RRSP DownpaymentSaving for retirement is important – but so is buying a comfortable home that you can live in for many years to come. Fortunately, the two do not have to be mutually exclusive, thanks to the RRSP Home Buyer’s Plan. By borrowing your retirement savings for a down payment you can reduce your cost of home ownership and repay the borrowed funds without penalty.

How Does it Work?

The Home Buyer’s Plan allows you to withdraw a maximum of $25,000 (per person) in order to purchase your first home (or a home if you haven’t owned within the past four years). You have 15 years to repay the borrowed funds; you are required to make a regular payment each and every year, beginning the second year after purchase until the funds are fully repaid.

Who is Eligible?

As mentioned, you cannot borrow from your RRSP to purchase a home if you have owned a home within the previous four years. The funds you are borrowing must already have been invested in your RRSP for a minimum of 90 days and you must intend to live in the home within one year of purchase. Additionally, if you have previously used the Home Buyer’s Plan to purchase a home it must be fully repaid before borrowing again.

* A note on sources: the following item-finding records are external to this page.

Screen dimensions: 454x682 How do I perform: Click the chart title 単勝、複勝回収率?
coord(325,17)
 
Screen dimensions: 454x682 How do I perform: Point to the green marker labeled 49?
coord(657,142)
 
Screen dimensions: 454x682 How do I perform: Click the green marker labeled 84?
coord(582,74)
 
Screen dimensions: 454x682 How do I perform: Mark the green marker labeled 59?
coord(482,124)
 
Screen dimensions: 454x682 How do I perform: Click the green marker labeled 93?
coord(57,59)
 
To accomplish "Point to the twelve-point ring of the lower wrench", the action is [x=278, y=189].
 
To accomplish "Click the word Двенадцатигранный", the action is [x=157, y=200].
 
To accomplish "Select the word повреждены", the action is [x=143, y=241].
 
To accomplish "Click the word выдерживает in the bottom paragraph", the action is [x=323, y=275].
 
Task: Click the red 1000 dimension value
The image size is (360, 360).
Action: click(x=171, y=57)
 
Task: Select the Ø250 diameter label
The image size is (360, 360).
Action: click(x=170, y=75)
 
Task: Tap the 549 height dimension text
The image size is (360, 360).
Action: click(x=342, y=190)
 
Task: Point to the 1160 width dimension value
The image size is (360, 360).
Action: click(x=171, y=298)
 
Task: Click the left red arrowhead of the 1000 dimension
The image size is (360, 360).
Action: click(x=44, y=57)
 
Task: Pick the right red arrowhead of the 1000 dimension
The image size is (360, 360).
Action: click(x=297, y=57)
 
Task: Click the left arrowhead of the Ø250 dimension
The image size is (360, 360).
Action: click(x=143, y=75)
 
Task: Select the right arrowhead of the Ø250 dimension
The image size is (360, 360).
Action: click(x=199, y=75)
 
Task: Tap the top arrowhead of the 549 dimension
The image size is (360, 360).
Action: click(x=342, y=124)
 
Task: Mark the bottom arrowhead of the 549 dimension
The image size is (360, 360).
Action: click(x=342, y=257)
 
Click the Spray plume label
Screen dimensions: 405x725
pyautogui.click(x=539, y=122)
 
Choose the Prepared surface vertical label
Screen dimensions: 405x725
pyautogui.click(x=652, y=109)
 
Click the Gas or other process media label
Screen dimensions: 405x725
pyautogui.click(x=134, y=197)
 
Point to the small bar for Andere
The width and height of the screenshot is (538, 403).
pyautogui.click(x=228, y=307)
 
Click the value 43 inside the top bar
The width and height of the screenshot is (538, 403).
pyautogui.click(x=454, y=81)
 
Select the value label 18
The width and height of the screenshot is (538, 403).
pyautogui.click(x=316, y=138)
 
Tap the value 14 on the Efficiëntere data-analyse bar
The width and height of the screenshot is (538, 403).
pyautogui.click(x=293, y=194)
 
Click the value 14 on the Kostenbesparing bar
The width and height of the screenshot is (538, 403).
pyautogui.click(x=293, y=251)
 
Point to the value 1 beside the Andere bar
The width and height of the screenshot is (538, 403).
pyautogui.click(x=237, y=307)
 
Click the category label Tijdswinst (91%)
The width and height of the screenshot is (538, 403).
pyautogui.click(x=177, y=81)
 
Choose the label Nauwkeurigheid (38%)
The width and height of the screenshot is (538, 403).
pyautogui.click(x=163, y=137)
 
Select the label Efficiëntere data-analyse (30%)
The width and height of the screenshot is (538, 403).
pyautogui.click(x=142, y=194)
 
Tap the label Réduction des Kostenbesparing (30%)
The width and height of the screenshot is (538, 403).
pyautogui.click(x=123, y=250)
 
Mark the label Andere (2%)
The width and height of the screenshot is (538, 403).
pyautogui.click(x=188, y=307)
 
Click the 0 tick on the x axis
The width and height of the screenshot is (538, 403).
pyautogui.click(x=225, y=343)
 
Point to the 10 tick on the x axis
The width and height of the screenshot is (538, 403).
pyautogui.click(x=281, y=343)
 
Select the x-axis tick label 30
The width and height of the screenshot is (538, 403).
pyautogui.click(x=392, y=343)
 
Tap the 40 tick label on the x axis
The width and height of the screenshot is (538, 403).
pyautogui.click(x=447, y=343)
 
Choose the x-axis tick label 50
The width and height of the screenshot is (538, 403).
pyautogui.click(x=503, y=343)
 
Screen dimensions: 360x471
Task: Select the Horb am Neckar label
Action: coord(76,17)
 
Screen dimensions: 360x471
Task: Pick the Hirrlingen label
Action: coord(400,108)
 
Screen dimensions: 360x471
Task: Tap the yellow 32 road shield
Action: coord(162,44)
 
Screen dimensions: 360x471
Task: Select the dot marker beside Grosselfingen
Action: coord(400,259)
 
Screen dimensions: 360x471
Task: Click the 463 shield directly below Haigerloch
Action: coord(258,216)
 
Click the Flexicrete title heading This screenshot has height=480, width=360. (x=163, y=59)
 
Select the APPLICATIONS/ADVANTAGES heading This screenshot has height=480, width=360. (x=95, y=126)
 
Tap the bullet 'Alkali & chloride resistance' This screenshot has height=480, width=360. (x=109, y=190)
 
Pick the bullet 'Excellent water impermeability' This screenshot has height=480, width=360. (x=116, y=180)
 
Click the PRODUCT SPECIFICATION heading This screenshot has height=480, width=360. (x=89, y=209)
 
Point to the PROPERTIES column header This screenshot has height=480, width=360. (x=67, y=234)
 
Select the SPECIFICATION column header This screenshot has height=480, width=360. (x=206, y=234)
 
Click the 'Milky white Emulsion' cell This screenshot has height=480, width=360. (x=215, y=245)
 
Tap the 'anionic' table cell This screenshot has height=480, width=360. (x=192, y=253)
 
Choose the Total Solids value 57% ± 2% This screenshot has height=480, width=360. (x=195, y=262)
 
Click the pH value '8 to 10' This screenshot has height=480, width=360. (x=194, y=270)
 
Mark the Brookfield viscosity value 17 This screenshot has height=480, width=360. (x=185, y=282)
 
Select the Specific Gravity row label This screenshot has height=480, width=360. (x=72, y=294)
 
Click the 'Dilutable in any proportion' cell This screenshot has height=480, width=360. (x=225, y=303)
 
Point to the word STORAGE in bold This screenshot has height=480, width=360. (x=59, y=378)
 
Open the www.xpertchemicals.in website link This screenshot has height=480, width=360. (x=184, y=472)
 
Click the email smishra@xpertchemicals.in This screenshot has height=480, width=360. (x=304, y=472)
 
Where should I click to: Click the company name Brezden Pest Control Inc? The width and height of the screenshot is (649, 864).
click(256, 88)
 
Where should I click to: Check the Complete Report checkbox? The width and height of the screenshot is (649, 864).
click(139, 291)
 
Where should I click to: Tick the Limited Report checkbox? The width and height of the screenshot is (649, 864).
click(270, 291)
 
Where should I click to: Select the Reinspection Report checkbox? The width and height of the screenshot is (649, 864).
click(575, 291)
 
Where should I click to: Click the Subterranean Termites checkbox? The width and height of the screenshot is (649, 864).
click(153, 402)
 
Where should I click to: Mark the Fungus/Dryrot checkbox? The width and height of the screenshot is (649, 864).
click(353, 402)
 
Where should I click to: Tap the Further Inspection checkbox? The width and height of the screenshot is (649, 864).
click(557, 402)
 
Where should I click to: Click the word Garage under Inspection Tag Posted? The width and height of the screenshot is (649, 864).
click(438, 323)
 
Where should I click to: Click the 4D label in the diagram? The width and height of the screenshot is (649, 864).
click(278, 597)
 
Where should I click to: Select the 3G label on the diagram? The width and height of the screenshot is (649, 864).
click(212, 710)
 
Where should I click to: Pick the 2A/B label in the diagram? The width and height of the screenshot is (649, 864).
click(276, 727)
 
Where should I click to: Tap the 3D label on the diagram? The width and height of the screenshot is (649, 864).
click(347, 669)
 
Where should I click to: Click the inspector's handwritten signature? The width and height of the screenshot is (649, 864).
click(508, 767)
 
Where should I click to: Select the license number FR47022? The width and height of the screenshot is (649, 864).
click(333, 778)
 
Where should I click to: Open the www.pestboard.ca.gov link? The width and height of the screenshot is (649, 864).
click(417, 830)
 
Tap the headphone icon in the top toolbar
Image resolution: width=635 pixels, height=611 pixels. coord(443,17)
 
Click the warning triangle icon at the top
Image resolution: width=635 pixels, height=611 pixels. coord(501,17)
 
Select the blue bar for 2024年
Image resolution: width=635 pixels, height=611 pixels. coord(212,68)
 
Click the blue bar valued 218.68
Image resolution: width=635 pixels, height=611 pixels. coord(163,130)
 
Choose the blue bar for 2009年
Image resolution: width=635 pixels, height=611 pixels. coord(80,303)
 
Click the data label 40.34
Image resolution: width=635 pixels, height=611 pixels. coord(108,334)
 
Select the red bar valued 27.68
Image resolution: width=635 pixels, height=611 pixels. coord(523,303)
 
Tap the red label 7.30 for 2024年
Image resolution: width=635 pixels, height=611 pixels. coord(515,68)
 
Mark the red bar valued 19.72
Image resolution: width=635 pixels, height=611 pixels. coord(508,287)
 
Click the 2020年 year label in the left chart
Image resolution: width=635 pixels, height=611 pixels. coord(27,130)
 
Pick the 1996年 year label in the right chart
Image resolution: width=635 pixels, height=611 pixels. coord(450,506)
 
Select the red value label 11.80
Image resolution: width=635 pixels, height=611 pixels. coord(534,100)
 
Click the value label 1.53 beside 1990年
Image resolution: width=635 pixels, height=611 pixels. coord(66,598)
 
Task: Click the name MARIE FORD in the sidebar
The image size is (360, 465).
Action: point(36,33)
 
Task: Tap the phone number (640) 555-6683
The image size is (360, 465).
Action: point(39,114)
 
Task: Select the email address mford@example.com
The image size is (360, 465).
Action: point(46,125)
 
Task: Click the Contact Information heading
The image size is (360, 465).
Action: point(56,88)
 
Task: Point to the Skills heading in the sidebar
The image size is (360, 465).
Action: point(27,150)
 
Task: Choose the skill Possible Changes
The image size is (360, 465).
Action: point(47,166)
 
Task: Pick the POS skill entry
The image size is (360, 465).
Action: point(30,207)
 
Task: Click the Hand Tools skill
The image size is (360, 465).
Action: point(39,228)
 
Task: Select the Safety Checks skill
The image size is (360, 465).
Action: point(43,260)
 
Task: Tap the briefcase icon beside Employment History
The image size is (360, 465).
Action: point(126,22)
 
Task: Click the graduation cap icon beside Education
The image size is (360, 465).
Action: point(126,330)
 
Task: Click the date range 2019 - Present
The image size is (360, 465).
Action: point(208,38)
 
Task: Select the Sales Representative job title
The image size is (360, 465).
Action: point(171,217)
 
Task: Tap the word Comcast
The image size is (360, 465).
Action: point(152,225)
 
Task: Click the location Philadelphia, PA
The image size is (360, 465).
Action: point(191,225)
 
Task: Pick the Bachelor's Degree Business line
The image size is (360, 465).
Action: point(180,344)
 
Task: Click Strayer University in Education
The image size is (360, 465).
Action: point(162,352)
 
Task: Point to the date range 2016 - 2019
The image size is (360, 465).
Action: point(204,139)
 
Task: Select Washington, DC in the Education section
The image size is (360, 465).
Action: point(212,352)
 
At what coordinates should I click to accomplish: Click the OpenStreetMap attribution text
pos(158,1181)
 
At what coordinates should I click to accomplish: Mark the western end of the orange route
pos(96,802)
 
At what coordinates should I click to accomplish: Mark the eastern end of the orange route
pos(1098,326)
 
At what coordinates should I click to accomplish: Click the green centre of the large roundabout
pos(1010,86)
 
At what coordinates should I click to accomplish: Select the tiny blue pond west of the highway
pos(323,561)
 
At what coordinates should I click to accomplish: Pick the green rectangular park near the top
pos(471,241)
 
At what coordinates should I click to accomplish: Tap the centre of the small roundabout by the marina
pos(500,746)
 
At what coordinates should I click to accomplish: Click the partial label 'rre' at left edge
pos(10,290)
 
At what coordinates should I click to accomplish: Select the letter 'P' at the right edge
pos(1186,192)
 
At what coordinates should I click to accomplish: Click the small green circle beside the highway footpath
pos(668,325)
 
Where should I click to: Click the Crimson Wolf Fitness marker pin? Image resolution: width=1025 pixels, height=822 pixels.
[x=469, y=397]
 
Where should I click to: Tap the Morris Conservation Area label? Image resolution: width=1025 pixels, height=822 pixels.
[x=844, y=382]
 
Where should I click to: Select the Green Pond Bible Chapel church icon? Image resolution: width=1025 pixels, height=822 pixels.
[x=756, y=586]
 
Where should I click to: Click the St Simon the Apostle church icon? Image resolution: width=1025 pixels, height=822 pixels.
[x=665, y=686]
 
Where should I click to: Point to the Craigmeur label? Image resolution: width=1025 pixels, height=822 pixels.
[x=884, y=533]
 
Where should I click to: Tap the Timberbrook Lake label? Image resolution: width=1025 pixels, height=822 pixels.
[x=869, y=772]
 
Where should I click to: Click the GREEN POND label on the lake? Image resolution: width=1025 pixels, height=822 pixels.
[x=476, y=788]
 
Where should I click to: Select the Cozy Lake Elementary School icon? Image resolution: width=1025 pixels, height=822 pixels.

Note: If your spouse has owned a home within the past four years but you have not, you are still eligible for the Home Buyer’s Plan.

Advantages of the Home Buyer’s Plan

By borrowing against your RRSP for use as a down payment, you can reduce the cost of your mortgage and lower your monthly payment. Additionally, if you are unable to put down at least a 20% down payment through traditional means, using the Home Buyer’s Plan can make up the difference and save you thousands in mandatory insurance premiums for high-ratio mortgages.

Even if you have $25,000 kicking around for a down payment, as long as you have 90 days before you need to borrow the funds you can contribute the cash towards your RRSP and borrow it later, while still gaining the advantage of a tax deduction for that year.

What to Consider

Keep in mind that while you borrow the funds they will not be growing in your investment portfolio – so you must be comfortable with the fact that you may potentially be losing investment growth. Additionally, if you cannot repay the minimum 1/15th payment each year, you’ll need to account for that amount being added to your annual income and taxed accordingly.

The Home Buyer’s Plan is an excellent tool for home buyer’s looking for a larger down payment on their home. For additional information on the Home Buyer’s Plan, visit the Canada Revenue Agency website.